In the midst of the COVID-19 pandemic the state of Hawaii, being an archipelago, is in an exclusive position to carry out measures no other state could do ? it essentially sealed its borders to virtually all travel-related infections including inter-island ones by instituting a two-week quarantine of incoming air, water, and inter-island passengers, thus providing a critical data set that can help researchers understand the spread of the virus and the effectiveness of mitigation and isolation strategies. Hawaii also tracks the currently limited arrivals onto the various islands, and this collection of information will continue as mitigation levels change.

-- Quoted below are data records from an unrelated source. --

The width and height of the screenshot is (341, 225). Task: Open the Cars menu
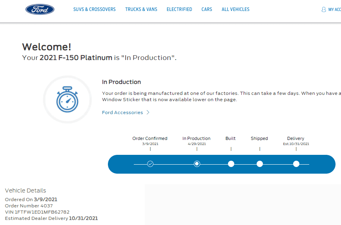pos(206,9)
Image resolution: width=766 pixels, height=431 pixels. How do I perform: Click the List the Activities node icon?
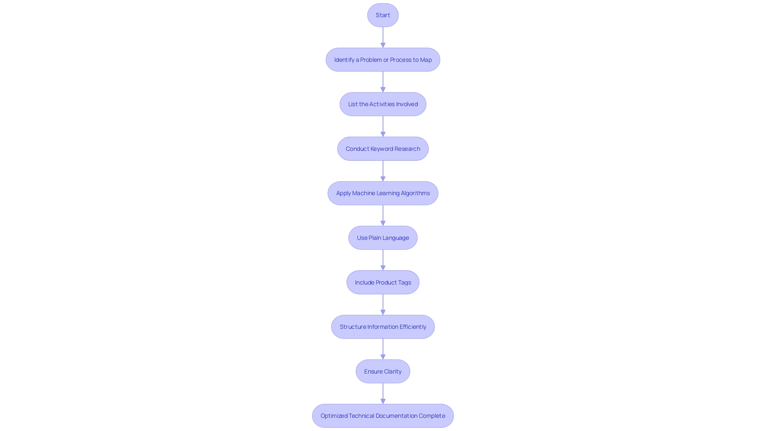pos(383,104)
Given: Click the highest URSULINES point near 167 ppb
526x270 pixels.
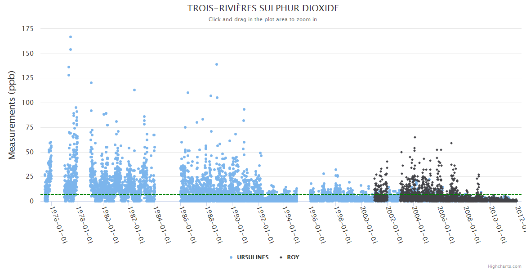Looking at the screenshot, I should pyautogui.click(x=71, y=37).
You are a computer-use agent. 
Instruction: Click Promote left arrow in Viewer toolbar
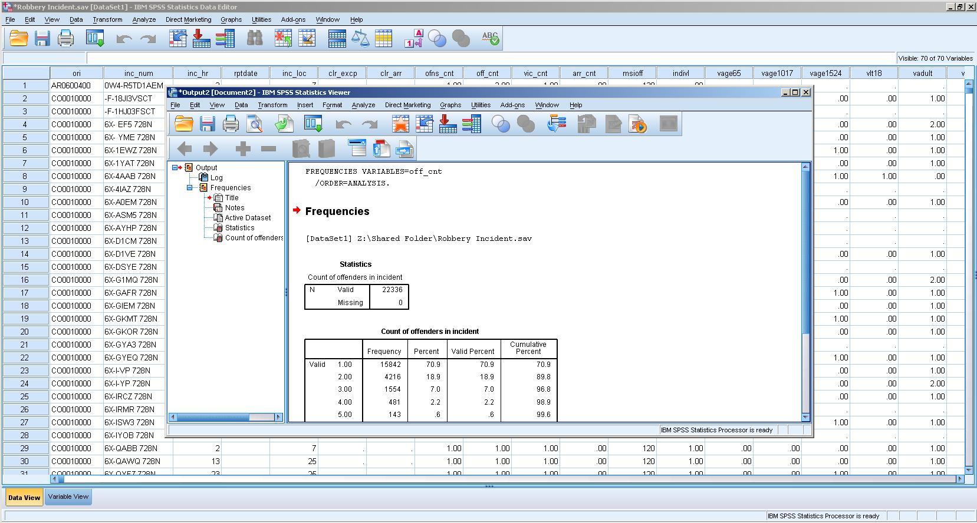pos(185,149)
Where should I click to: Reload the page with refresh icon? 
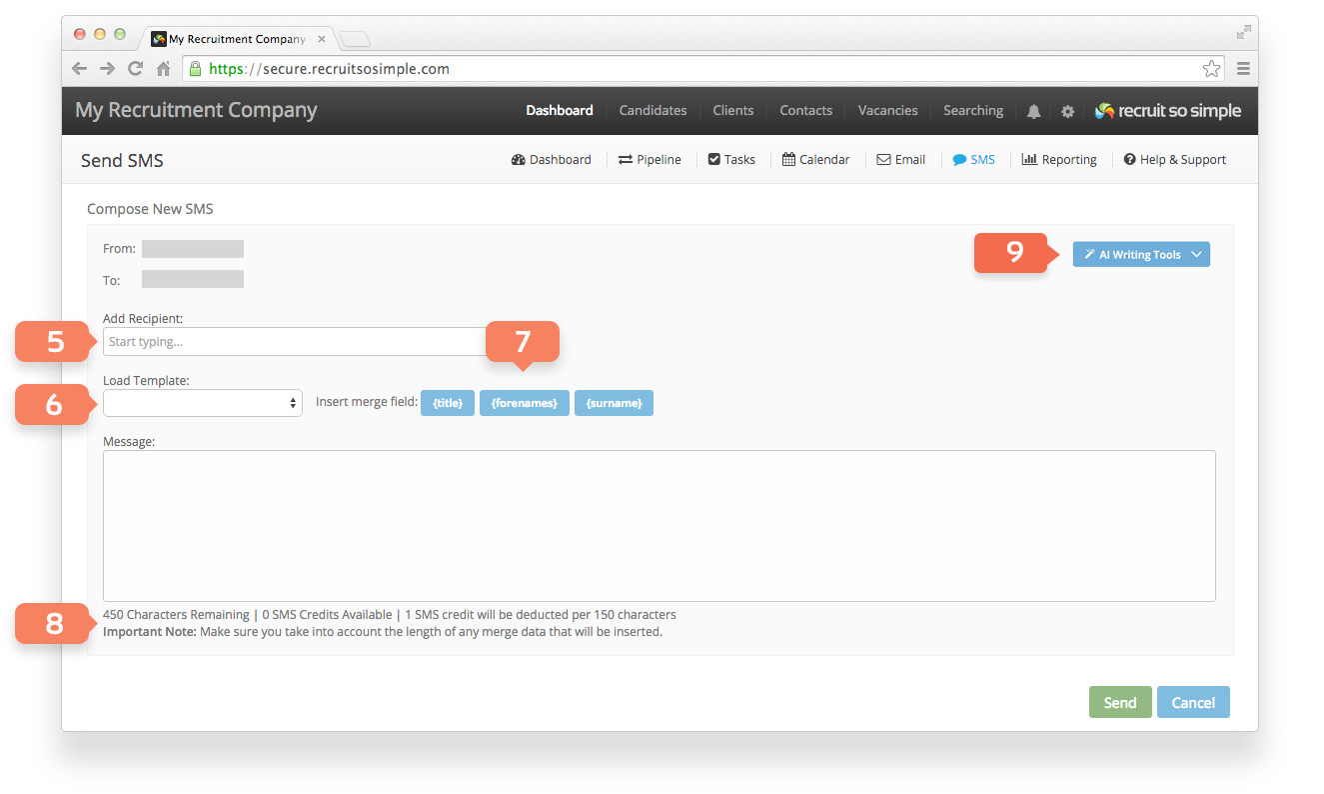click(135, 69)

This project will use the unique data from Hawaii to provide a predictive understanding of the virus through modeling of spread and mitigation effects, focusing on a critical gap in understanding variability of COVID-19 spread within different communities and a lack of dynamic modeling. Incorporation of data sets from a controlled environment will greatly enhance predictive understanding and enable mitigation approaches with better certainty based on real data. The project will use advanced computational techniques to make the models run efficiently and make them readily available to the public and decision makers involved in the COVID-19 response strategy.

Many current COVID-19 models only consider a totality of the population of any given state/county and do not take into account patterns of spatial activities or specificity of the region under consideration. This project will implement new dynamic and computationally-optimized models that incorporate compartmentalized populations to study variability in the spread of the disease as well as rapidly changing mitigation strategies. These elastic models are easily adaptable to different environments and employable locally and around the world, thus helping to minimize the negative effects of COVID-19 on public health at a global level. Use of discrete compartmentalized epidemiological models, as well as models based on spatio-temporal stochastic processes, can take into account different population communities distinguished through a variety of attributes that potentially affect the susceptibility of individuals to the disease. Such enhanced granularity will improve predictive capability of the models and provide better insights into the spread of COVID-19. The project will also engage students thus providing training for the future generation of researchers in data-driven sciences using a critical and urgent topic.

This project is jointly funded by CCF Division Software and Hardware Foundations Program and the Established Program to Stimulate Competitive Research (EPSCoR).

This award reflects NSF's statutory mission and has been deemed worthy of support through evaluation using the Foundation's intellectual merit and broader impacts review criteria.